Mi avessero dato un paginone di Repubblica per scrivere quello che penso di Roma città e dei suoi tifosi, avrei rischiato la querela.
Che dico, la Class Action dei residenti e dei nati in questa città (dove sono nato e risiedo anche io)
Se poi mi avessero detto: parla solo dei laziali.
Bene, avrei scritto cose che nessun riomista saprebbe scrivere.
Perché quella melma che avvolge ormai da anni l'ambiente Lazio lo conosce solo chi, giocoforza, ci si vede immerso da almeno un decennio.
Dice bene Porga, maleducati.
Senza le basi minime delle buone maniere, certo, ma anche senza il minimo senso della misura.
Tanto a sputare veleno, a sparare sentenze, specie se dietro nick o nel mucchio di un coro da stadio, non costa mai nulla.
E qui non si parla delle "opinioni", ché quelle hanno cittadinanza ovunque, visto che con una telefonata ad una "aradio" o un post qui o altrove, il patentino da opinionista 2.0 non lo si nega a nessuno.
No, qui parliamo di altro, di parole vomitate, di giudizi vigliacchi e squallidi su professionisti, atleti, uomini che spesso hanno la sola colpa di non aver permesso alle nostre illusioni immature e infantili (che poi sono l'essenza del tifo, per carità) di coincidere con la realtà, la vita, l'esito del campo.
Ecco, la realtà che per il tifoso medio non può, non deve azzardarsi a palesarsi nella sua complessità, nei suoi alti e bassi, nella sua umanità, no.
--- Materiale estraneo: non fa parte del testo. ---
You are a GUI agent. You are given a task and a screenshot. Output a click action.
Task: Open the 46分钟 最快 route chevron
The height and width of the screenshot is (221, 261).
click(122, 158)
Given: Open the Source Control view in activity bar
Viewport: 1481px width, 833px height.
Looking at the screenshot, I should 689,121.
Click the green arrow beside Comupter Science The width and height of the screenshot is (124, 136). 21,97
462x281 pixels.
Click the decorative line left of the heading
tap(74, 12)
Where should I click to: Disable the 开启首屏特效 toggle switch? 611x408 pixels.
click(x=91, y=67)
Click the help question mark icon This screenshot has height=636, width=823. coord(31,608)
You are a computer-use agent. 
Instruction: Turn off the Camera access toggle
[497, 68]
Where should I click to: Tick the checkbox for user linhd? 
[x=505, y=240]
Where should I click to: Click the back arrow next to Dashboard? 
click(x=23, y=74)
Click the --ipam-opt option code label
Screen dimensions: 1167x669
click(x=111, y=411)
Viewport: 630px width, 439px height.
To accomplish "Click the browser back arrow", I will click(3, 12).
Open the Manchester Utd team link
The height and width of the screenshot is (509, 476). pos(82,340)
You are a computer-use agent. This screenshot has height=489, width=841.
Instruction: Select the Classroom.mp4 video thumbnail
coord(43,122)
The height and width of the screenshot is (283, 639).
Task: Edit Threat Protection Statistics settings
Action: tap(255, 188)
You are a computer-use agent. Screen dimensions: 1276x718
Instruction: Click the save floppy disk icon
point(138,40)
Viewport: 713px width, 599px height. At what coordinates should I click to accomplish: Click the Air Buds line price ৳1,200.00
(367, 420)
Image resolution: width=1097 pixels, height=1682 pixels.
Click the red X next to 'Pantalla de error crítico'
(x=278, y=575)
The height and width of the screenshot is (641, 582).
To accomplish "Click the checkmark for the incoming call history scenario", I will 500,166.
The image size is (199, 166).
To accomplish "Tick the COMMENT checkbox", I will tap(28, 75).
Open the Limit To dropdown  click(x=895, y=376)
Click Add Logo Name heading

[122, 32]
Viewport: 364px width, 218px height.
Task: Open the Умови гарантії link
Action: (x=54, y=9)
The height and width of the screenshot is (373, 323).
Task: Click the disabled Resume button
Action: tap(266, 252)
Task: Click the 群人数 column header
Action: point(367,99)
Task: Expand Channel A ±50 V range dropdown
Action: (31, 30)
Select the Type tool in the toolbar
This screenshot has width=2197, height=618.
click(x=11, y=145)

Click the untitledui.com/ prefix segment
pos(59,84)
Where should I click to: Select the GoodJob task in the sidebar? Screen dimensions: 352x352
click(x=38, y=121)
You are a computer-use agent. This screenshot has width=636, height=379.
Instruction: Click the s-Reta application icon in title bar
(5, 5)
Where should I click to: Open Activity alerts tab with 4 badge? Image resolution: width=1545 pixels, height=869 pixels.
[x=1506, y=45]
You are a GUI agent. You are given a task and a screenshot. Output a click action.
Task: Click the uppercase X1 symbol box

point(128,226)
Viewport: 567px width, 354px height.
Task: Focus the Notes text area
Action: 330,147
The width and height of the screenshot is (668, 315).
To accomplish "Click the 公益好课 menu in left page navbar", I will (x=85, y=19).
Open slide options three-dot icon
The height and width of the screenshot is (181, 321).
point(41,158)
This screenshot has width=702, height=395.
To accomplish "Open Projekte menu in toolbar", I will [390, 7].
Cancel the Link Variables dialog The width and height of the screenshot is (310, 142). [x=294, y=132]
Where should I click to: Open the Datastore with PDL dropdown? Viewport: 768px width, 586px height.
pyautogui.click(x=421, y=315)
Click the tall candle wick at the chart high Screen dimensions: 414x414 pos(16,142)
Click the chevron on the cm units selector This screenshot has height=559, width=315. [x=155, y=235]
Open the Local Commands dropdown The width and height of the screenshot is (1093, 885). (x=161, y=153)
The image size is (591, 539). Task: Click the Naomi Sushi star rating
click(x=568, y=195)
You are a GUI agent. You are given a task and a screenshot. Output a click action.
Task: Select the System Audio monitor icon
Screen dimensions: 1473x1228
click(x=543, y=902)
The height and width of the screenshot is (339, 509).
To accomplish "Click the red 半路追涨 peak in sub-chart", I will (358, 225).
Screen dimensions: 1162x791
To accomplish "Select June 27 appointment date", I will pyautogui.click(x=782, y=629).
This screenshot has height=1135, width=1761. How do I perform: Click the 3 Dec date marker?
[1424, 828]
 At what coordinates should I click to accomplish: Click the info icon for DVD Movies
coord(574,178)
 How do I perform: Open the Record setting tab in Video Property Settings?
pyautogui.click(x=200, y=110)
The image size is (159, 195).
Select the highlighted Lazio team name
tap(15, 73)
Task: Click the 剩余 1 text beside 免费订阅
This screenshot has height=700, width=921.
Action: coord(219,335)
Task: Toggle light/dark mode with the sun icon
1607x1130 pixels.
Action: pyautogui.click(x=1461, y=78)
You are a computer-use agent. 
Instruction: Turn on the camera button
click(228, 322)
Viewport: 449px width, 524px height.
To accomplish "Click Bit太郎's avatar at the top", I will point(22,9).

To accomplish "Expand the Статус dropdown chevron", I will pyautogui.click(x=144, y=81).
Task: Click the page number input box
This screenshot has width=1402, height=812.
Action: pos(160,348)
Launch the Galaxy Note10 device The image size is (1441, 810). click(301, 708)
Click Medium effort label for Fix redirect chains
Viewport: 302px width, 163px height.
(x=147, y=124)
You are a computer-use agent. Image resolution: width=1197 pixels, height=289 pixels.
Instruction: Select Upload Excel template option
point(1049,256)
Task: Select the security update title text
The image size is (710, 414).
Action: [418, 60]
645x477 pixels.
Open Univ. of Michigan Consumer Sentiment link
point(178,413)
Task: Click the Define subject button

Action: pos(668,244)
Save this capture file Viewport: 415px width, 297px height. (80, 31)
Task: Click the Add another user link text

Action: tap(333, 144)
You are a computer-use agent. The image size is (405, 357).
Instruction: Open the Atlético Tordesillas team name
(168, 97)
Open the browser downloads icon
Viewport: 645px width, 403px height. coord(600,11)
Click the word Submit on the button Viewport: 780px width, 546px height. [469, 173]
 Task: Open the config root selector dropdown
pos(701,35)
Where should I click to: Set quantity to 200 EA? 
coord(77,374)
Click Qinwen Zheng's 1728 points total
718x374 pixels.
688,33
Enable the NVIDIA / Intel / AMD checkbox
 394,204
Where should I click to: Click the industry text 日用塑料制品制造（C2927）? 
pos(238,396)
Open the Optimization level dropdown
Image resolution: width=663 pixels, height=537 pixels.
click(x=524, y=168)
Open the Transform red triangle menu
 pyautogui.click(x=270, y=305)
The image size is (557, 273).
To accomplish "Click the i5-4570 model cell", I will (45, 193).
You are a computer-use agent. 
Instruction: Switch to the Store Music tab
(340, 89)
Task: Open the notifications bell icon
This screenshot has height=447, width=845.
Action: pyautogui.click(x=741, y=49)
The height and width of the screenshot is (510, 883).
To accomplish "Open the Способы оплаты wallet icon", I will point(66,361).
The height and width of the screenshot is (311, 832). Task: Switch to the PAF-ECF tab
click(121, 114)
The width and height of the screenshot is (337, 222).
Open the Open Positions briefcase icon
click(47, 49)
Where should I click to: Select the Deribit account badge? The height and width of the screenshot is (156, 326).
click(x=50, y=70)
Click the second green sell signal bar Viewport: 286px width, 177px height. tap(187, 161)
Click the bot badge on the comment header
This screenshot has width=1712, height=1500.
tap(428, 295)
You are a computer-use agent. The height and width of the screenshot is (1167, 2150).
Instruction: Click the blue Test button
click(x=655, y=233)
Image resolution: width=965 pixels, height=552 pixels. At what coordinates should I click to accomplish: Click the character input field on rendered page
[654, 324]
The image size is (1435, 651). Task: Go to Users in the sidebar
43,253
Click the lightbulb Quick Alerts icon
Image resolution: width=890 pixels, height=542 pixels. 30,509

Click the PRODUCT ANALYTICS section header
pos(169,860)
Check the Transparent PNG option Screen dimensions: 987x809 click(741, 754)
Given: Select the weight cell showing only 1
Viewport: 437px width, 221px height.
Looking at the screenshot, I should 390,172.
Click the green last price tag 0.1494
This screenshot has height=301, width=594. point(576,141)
La realtà se va contro le pippe mentali e i deliri del tifoso onniscente, va umiliata, massacrata, vilipesa.
E stikazzi se poi dietro a questa insostenibile realtà ci sono anche persone per bene, oneste.
Ma la realtà, poveri illusi, vince sempre.
E la realtà dice 2 scudetti, qualche coppa italia e 2 coppe europee (di cui una buona giusto per gli sponsor).
Dice 11 anni di B (di cui 6 vissuti dal sottoscritto sempre a cavallo tra orgoglio necessario e frustrazione inevitabile) e dice anche di un pubblico "di casa" progressivamente ancora più scarso e inguardabile.
Queste cose le ha dette male e con un presunto doppio fine un riomista su Repubblica?
E che cambia?
Niente cambia, perché o si ha la forza di reintrodurre il principio di realtà in tutto- e quindi di rispetto del prossimo, perché la realà è fatta anche e soprattutto di ciò che è altro da noi - oppure continueremo a non voler vedere la cacca che ci circonda (e di cui spesso siamo parte) con l'inossidabile scusa che nessuno può permettersi di far notare il mare di merd@ in cui si galleggia, perché al cesso prima o poi ci andiamo tutti.